I think this is an underrated post. "The Principle of Relativity."
lowemack said:
I understand that C is constant, and using the Lorentz formulas you can work it out. What I have trouble grasping, and a few others on here also, is that when we travel towards a light source at 0.25C, we would expect to measure the light at 1.25C. When we ask why not we get told, "ah, it's because your clock is running slow". OK, I can get that, but when we move away from a light source at 0.25C and expect to measure the light at .75C, how can it be because of the same reason "your clock is running slow"?

People have have been talking about "different reference frames", but in this example I am in the same reference frame measuring a light source in front of me and one behind me.

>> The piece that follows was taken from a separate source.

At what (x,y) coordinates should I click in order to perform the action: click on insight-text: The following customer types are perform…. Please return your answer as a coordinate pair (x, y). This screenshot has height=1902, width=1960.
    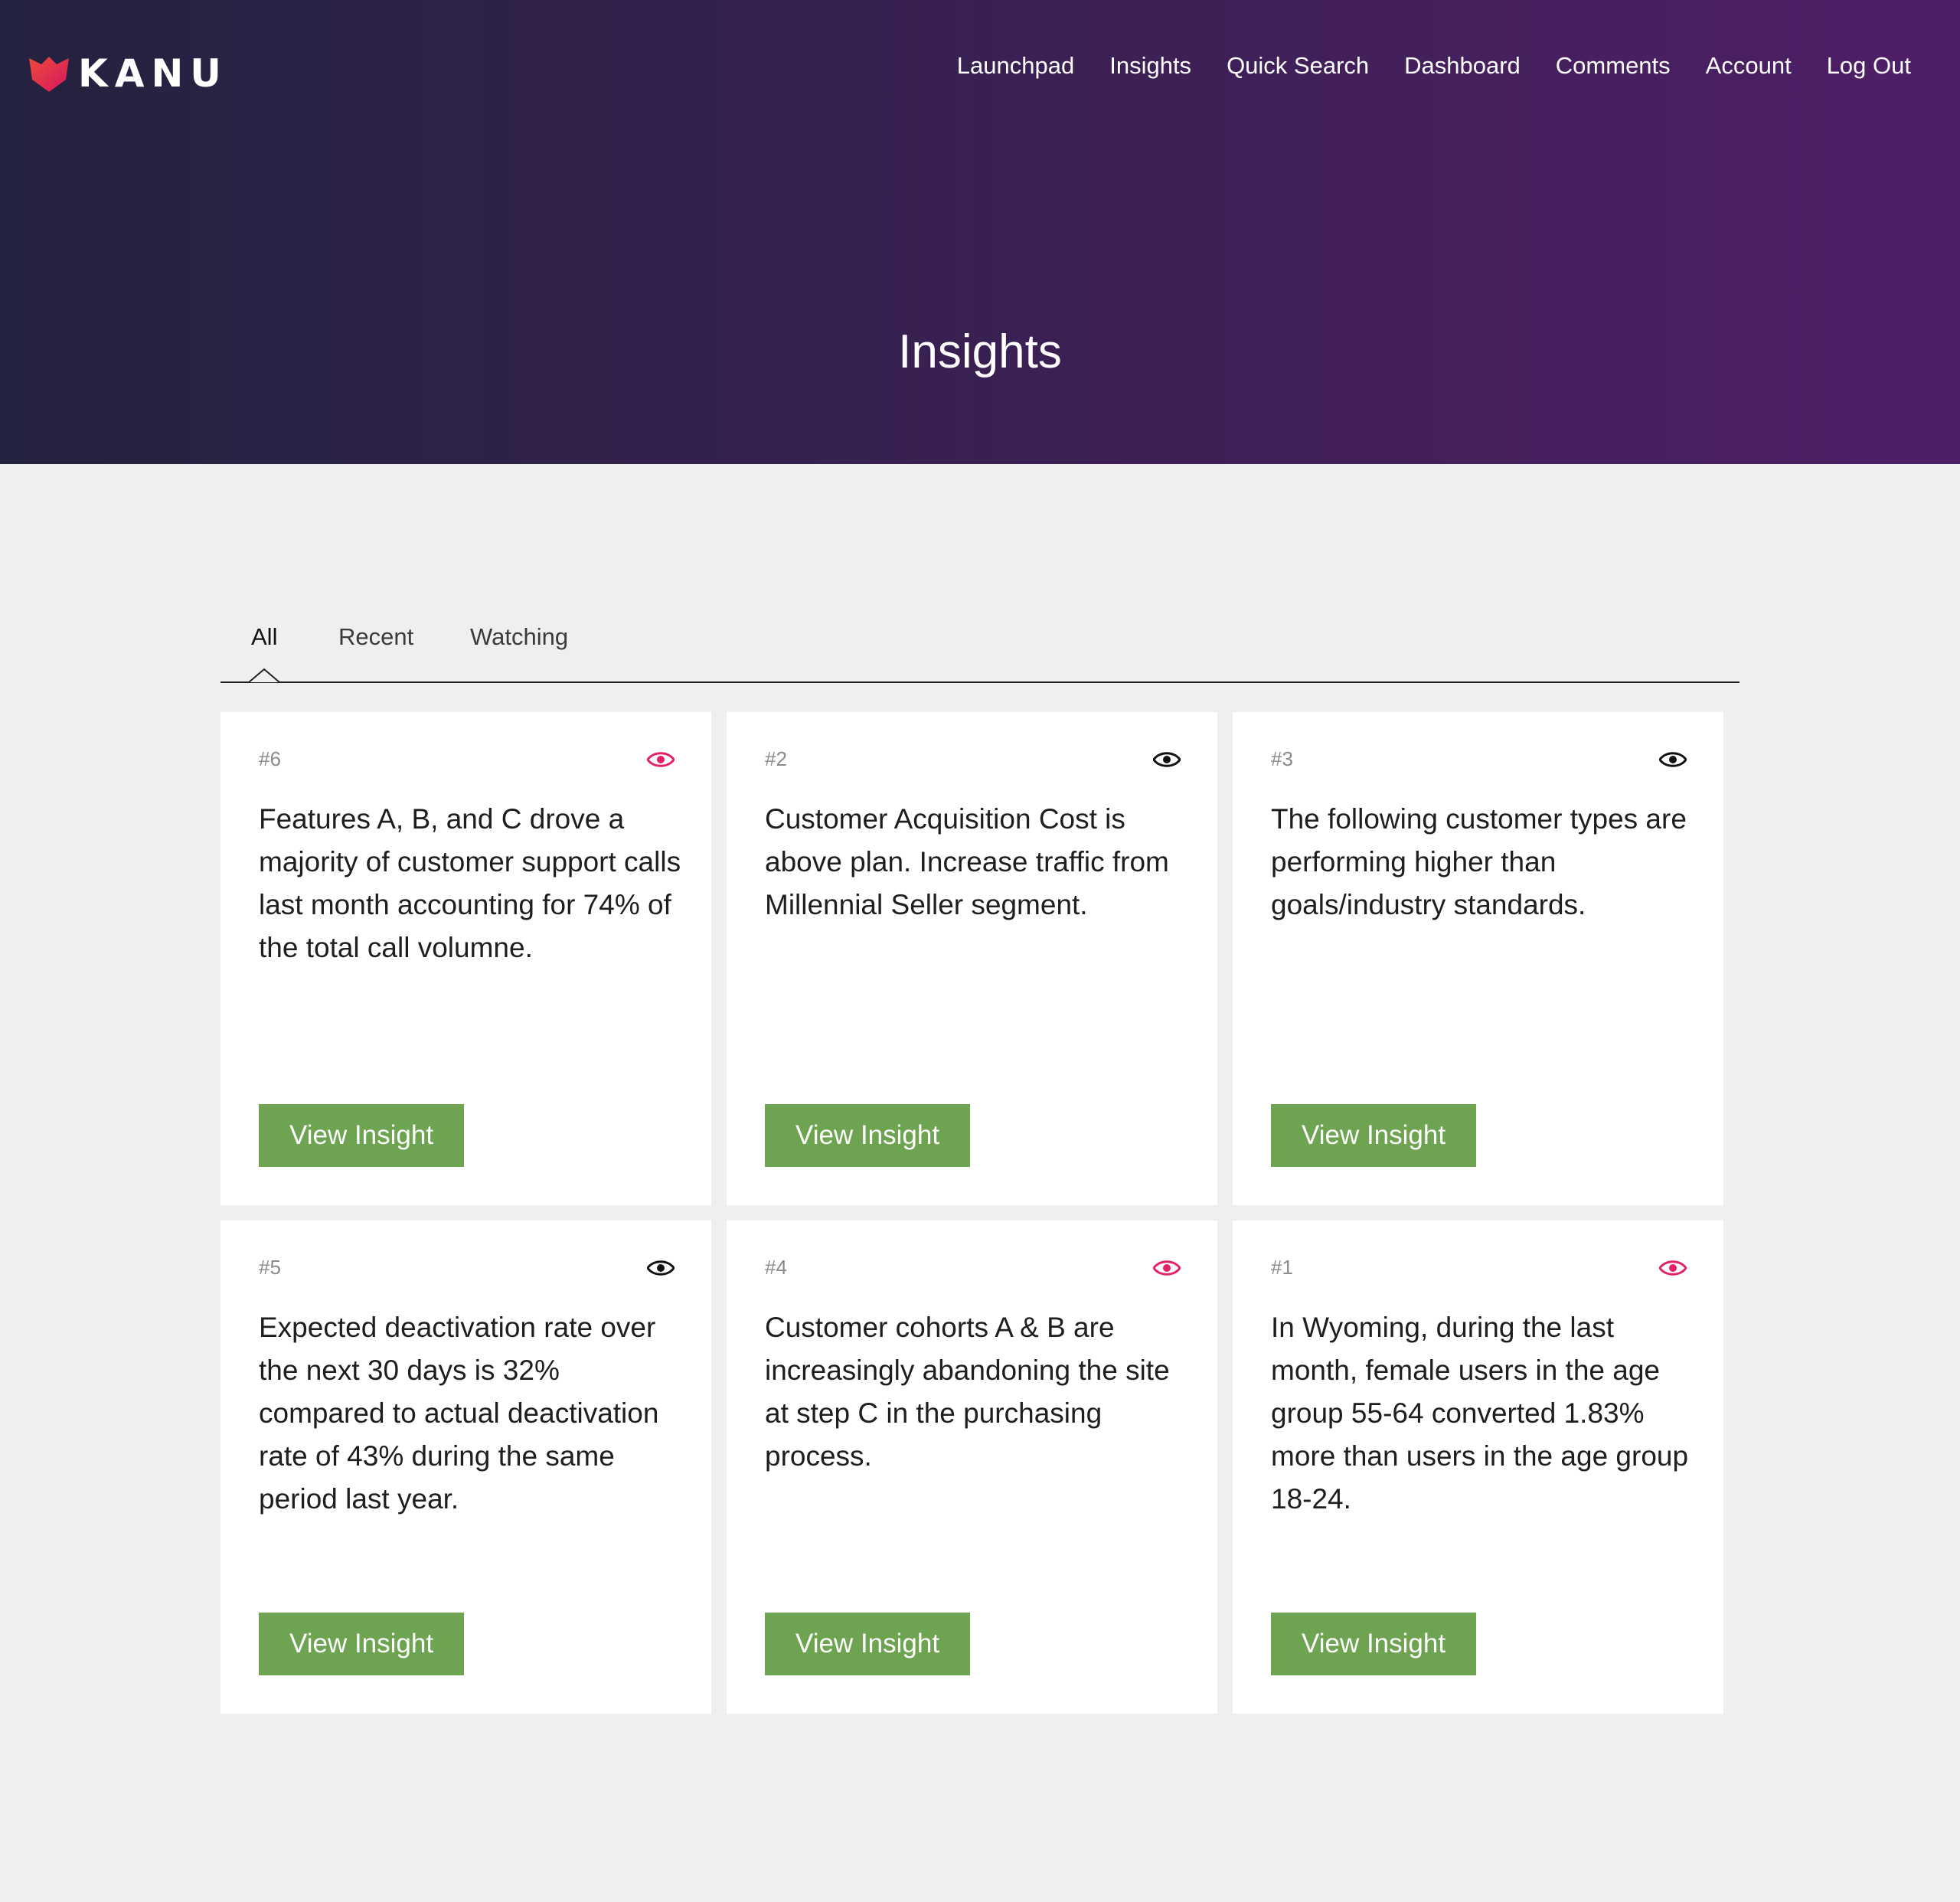
    Looking at the image, I should click on (1479, 862).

I would say look at Mister T's post. But as a fun diversion:

When moving toward it you SEE the sun's clocking moving FAST, not slow. This is tied to the Doppler effect. You can see this if you examine what the twins paradox actually see rather than what some ideal clocks posted at places in space would read if someone was next to them at each event. As the twin leaves, both see the other as having slow clocks, and as he returns, both see the other as having fast clocks, but due to length contraction and relativity is simultaneity, "when" each twin sees the other have a fast or slow clock varies, and in doing the calculations in that thread it was found that this is actually why the "moving" twin ages less. This isn't difficult to work out. Just choose your relative speed, calculate your length contraction that Earth sees and compare measurements they will make. A good example showing this is found here:

http://www.scientificamerican.com/article/how-does-relativity-theor/
Sentosa said:
Sorry to resurrect my own thread, but I've been thinking about this issue some more. The great paradox in this, it seems to me, is that the key to understanding the invariance of the speed of light is that you have to understand the nature, not of light, but of space and time. It is the flexibility of space and time (distance and time) that causes the speed (a ratio of distance over time) of light to be the same for all observers. This leads me to the following thought experiment, which I can't understand correctly:

Suppose I'm traveling in a spaceship at 95% c. I have a meter stick and a clock, and I decide to measure the speed of light in the ship's lab. Travelling at near c, the clock slows down (time dilation), and the meter stick contracts (length contraction). However, in order to get the same ratio (300,000), if the ruler contracts, shouldn't the clock speed up?
I would point you to Mister T's post (quoted above). All inertial frames are equally valid, which means for all intents and purposes you are AT REST, your meter stick is NOT contracted, there ISN'T any time dilation, and you measure c for the speed of light.